Would you please transcribe the data in full and exactly, excluding images?

== Segment start ==

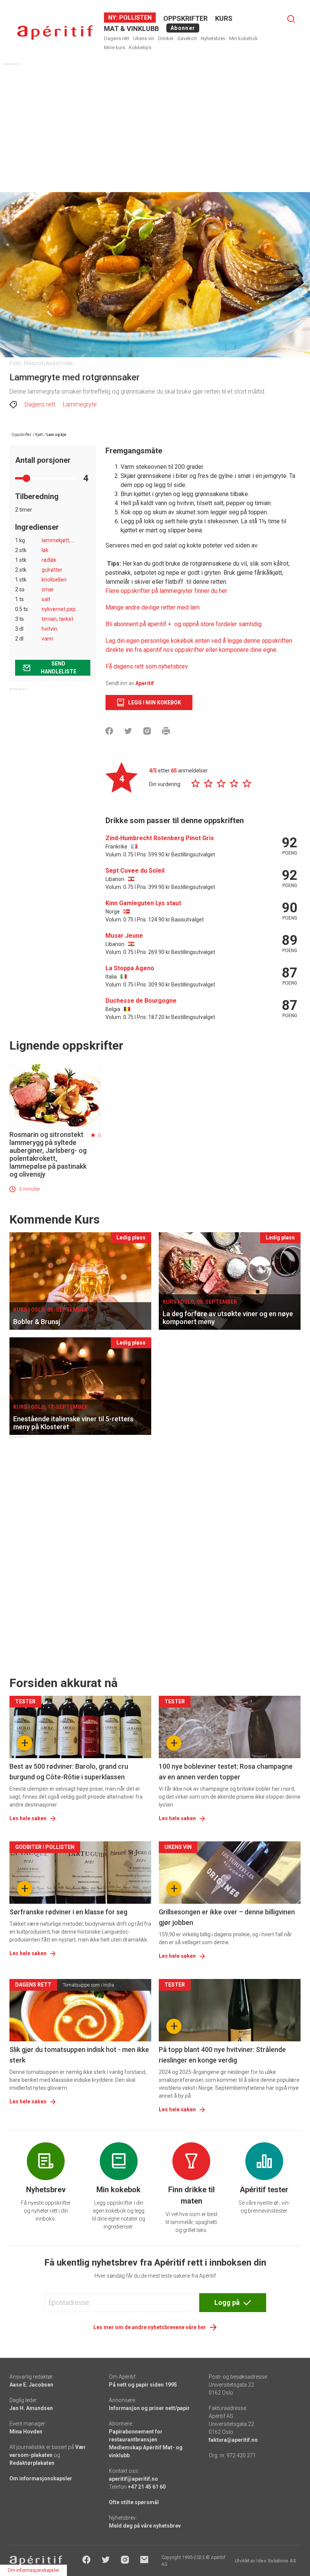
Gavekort (187, 38)
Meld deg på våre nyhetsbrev (145, 2526)
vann (47, 639)
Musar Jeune (124, 935)
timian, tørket (57, 619)
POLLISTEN (135, 17)
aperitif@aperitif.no (133, 2479)
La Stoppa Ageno (129, 968)
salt (46, 599)
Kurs (223, 18)
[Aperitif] (55, 32)
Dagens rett (116, 38)
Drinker (166, 38)
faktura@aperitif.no (233, 2440)
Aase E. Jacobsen (31, 2385)
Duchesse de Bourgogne (141, 1000)
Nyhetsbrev (213, 38)
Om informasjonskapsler (40, 2478)
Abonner (182, 28)
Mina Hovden (25, 2432)
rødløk (49, 560)
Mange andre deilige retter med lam (152, 607)
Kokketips (140, 47)
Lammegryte (80, 404)
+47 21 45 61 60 (147, 2487)
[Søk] (291, 18)
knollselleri (54, 580)
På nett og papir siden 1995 (143, 2385)
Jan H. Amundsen (31, 2408)
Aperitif (144, 683)
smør (48, 589)
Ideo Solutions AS (276, 2561)
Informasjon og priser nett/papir (149, 2408)
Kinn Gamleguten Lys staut (143, 903)
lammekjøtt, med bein (68, 540)
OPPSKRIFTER (185, 18)
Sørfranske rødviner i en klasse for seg (68, 1912)
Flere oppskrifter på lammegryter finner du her (166, 590)
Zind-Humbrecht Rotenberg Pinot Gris (159, 838)
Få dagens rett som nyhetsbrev (146, 666)
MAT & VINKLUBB (131, 29)
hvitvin (49, 629)
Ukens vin (143, 38)
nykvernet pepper (63, 609)
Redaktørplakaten (31, 2463)
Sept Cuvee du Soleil (134, 870)
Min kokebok (243, 38)
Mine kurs (114, 47)
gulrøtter (52, 570)
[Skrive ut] (166, 731)
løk (45, 550)
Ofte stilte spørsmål (134, 2502)
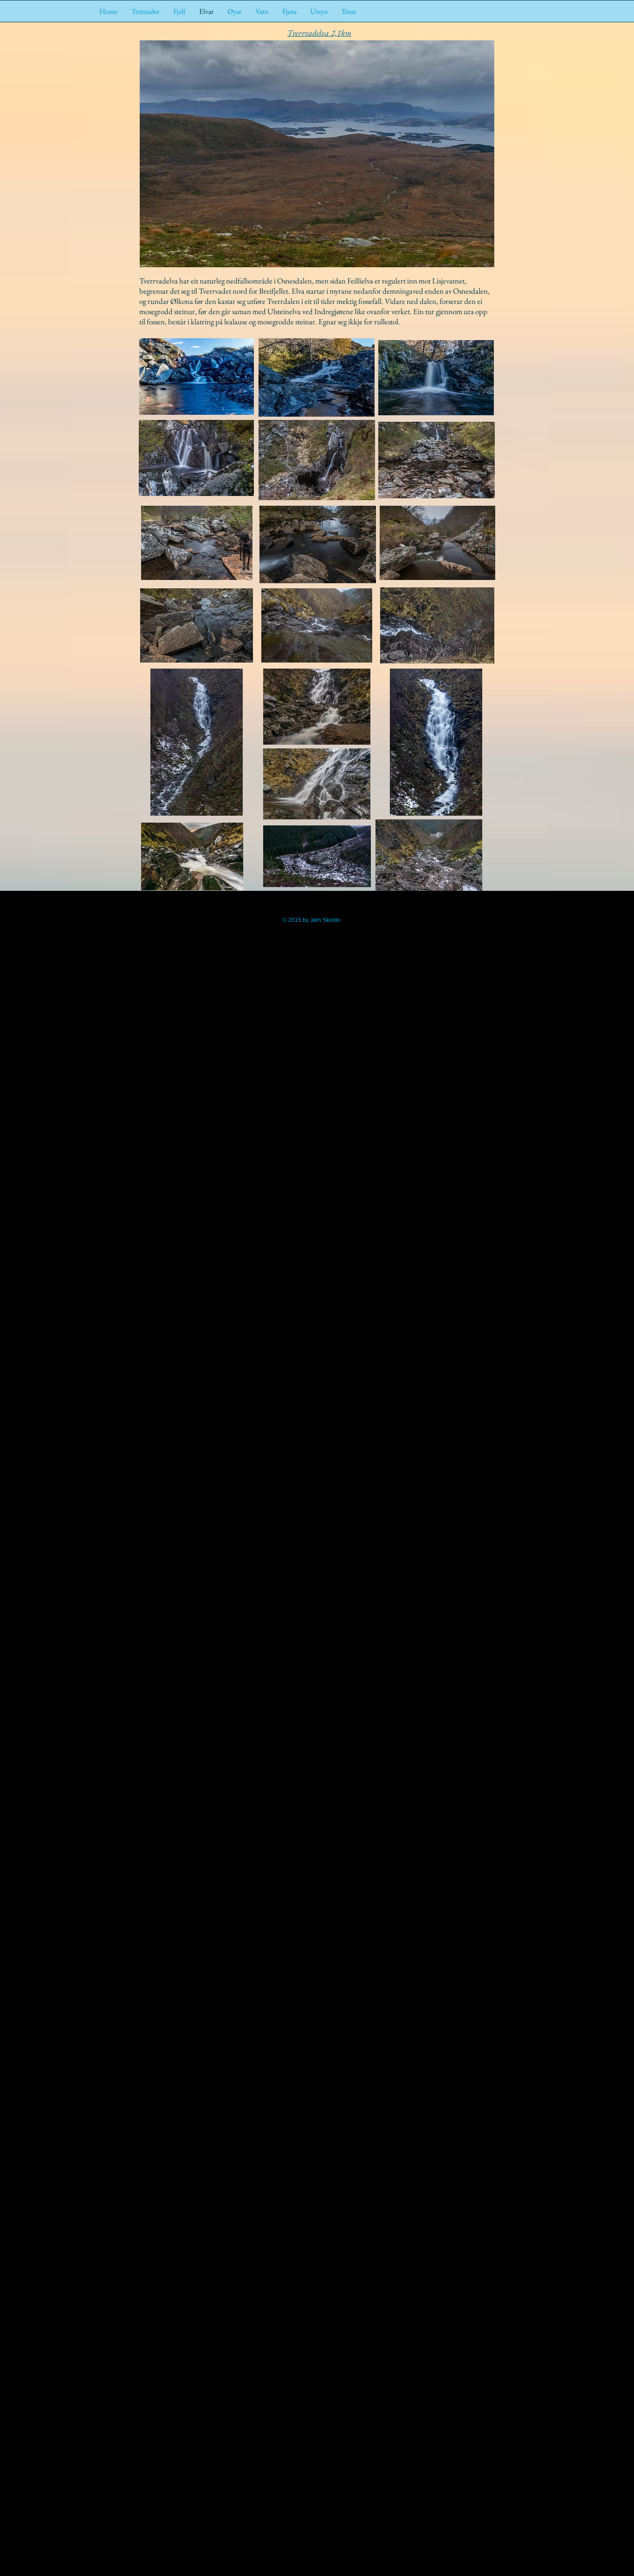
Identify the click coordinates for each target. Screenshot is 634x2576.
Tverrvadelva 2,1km (319, 32)
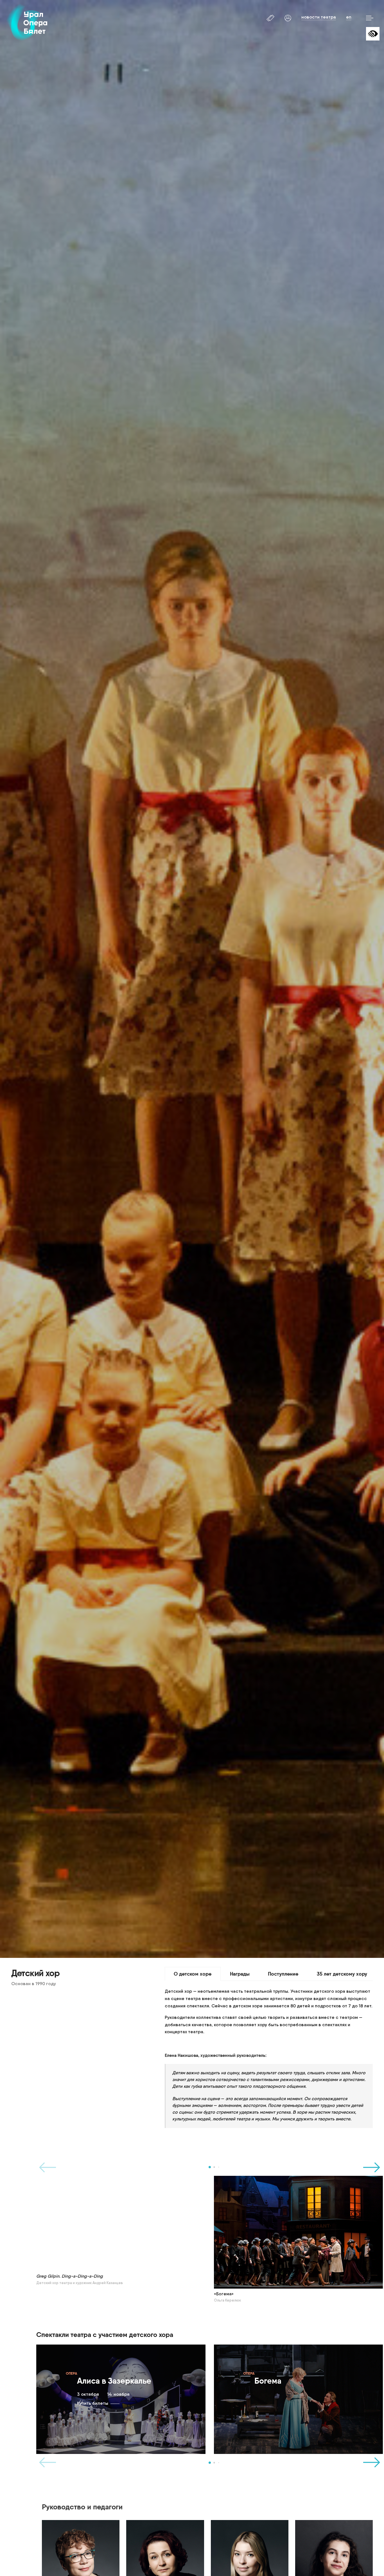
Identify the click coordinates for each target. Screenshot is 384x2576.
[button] (210, 2167)
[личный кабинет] (288, 17)
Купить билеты (92, 2403)
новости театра (318, 17)
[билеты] (270, 17)
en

== Segment end ==

TASK RESPONSE
Gavekort (187, 38)
Meld deg på våre nyhetsbrev (145, 2526)
vann (47, 639)
Musar Jeune (124, 935)
timian, tørket (57, 619)
POLLISTEN (135, 17)
aperitif@aperitif.no (133, 2479)
La Stoppa Ageno (129, 968)
salt (46, 599)
Kurs (223, 18)
[Aperitif] (55, 32)
Dagens rett (116, 38)
Drinker (166, 38)
faktura@aperitif.no (233, 2440)
Aase E. Jacobsen (31, 2385)
Duchesse de Bourgogne (141, 1000)
Nyhetsbrev (213, 38)
Om informasjonskapsler (40, 2478)
Abonner (182, 28)
Mina Hovden (25, 2432)
rødløk (49, 560)
Mange andre deilige retter med lam (152, 607)
Kokketips (140, 47)
Lammegryte (80, 404)
+47 21 45 61 60 (147, 2487)
[Søk] (291, 18)
knollselleri (54, 580)
På nett og papir siden 1995 (143, 2385)
Jan H. Amundsen (31, 2408)
Aperitif (144, 683)
smør (48, 589)
Ideo Solutions AS (276, 2561)
Informasjon og priser nett/papir (149, 2408)
Kinn Gamleguten Lys staut (143, 903)
lammekjøtt, med bein (68, 540)
OPPSKRIFTER (185, 18)
Sørfranske rødviner i en klasse for seg (68, 1912)
Flere oppskrifter på lammegryter finner du her (166, 590)
Zind-Humbrecht Rotenberg Pinot Gris (159, 838)
Få dagens rett som nyhetsbrev (146, 666)
MAT & VINKLUBB (131, 29)
hvitvin (49, 629)
Ukens vin (143, 38)
nykvernet pepper (63, 609)
Redaktørplakaten (31, 2463)
Sept Cuvee du Soleil (134, 870)
Min kokebok (243, 38)
Mine kurs (114, 47)
gulrøtter (52, 570)
[Skrive ut] (166, 731)
løk (45, 550)
Ofte stilte spørsmål (134, 2502)
Identify the click coordinates for each target. Screenshot is 634x2576.
Tverrvadelva 2,1km (319, 32)
Identify the click coordinates for each target. Screenshot is 384x2576.
[button] (210, 2167)
[личный кабинет] (288, 17)
Купить билеты (92, 2403)
новости театра (318, 17)
[билеты] (270, 17)
en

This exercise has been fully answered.